> [STATED GOAL 1]:
State how many lines of the records contain the string "text", matching case exactly, and give only that number.

>> start EXCERPT PROVIDED

Spectral resolution is the most important feature of a spectrometer. This parameter determines the maximum number of spectral peaks that can be achieved using the system. For example, in the case of a system that has a wavelength range of 200 nanometers and a spectral resolution of 1 nanometer, it can resolve up to 200 wavelengths across a spectrum.
The level of resolution required depends on the application and the sample that is under investigation. For instance, in routine analysis, a low/medium resolution may be sufficient, whereas the analysis of polymorphs and crystal will likely require a high resolution. The reason for this is that subtle shifts of such materials that may not be visible in a low-resolution Raman experiment.
Low versus high spatial resolution
A low to medium resolution is required for the basic identification of chemicals, but also to distinguish different materials. When detecting subtle spectral signatures, higher resolution is necessary to characterize small changes in the shape or position of the spectral peak. The different phenomenon can cause changes in the Raman spectra and its resolution.
Particle shape and the state of aggregation
The shape of a particle and status of aggregation can have a strong effect on the spectra, as emphasized by a previous study on titanium oxide (TiO2). The surface effects manifested in the Raman spectra as new bands due to an increase in the volume ratio.

>> end EXCERPT PROVIDED
>> start MATERIAL

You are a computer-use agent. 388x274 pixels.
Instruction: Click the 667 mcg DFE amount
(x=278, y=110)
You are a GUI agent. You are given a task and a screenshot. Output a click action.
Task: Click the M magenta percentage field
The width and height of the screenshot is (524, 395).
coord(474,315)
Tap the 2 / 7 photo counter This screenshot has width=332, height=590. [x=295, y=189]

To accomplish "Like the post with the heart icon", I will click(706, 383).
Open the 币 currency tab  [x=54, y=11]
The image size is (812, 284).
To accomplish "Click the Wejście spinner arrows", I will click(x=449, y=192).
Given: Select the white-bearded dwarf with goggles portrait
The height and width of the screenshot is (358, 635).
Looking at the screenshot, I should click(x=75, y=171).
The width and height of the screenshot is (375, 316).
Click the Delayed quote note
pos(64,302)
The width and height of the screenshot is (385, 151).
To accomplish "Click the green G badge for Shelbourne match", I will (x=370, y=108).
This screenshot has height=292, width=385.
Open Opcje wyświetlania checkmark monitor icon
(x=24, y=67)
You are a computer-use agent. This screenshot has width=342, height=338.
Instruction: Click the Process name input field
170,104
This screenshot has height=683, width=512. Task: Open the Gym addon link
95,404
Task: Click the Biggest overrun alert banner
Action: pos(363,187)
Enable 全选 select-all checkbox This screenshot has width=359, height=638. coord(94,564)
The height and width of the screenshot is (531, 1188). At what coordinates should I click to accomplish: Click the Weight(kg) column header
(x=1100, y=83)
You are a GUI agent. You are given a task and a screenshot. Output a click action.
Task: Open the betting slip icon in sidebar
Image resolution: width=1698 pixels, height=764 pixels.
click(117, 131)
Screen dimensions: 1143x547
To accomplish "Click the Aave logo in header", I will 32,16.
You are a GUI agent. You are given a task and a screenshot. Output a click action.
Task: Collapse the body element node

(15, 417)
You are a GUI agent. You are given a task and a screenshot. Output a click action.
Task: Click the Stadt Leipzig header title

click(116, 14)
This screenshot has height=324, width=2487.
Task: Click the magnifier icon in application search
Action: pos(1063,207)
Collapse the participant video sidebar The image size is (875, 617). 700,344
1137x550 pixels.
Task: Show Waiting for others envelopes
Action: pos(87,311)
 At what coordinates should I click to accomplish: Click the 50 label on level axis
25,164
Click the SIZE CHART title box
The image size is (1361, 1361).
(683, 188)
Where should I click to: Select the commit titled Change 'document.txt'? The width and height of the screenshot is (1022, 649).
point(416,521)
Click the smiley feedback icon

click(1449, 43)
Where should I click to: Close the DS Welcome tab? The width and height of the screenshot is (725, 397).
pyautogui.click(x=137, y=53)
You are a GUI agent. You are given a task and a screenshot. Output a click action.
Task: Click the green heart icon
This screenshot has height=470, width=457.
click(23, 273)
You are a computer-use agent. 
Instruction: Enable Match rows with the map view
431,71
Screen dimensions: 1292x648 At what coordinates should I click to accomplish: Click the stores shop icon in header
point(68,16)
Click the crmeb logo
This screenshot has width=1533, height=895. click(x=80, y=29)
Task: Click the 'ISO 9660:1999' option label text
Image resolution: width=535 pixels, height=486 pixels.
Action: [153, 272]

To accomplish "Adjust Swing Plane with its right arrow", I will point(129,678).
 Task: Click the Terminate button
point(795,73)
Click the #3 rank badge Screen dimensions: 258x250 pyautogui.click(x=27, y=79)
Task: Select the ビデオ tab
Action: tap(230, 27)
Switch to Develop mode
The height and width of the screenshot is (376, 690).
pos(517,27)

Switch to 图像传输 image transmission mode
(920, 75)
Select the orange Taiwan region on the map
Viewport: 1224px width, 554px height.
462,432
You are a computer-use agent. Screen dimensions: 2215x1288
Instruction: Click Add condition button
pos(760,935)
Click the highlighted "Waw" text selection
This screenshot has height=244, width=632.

>> end MATERIAL

> [STATED GOAL 2]:
In the excerpt on spectral resolution, how many wavelengths can a system with a 200-nanometer wavelength range and a 1-nanometer spectral resolution resolve?

> [RESPONSE 1]:
2

> [RESPONSE 2]:
Up to 200 wavelengths across a spectrum.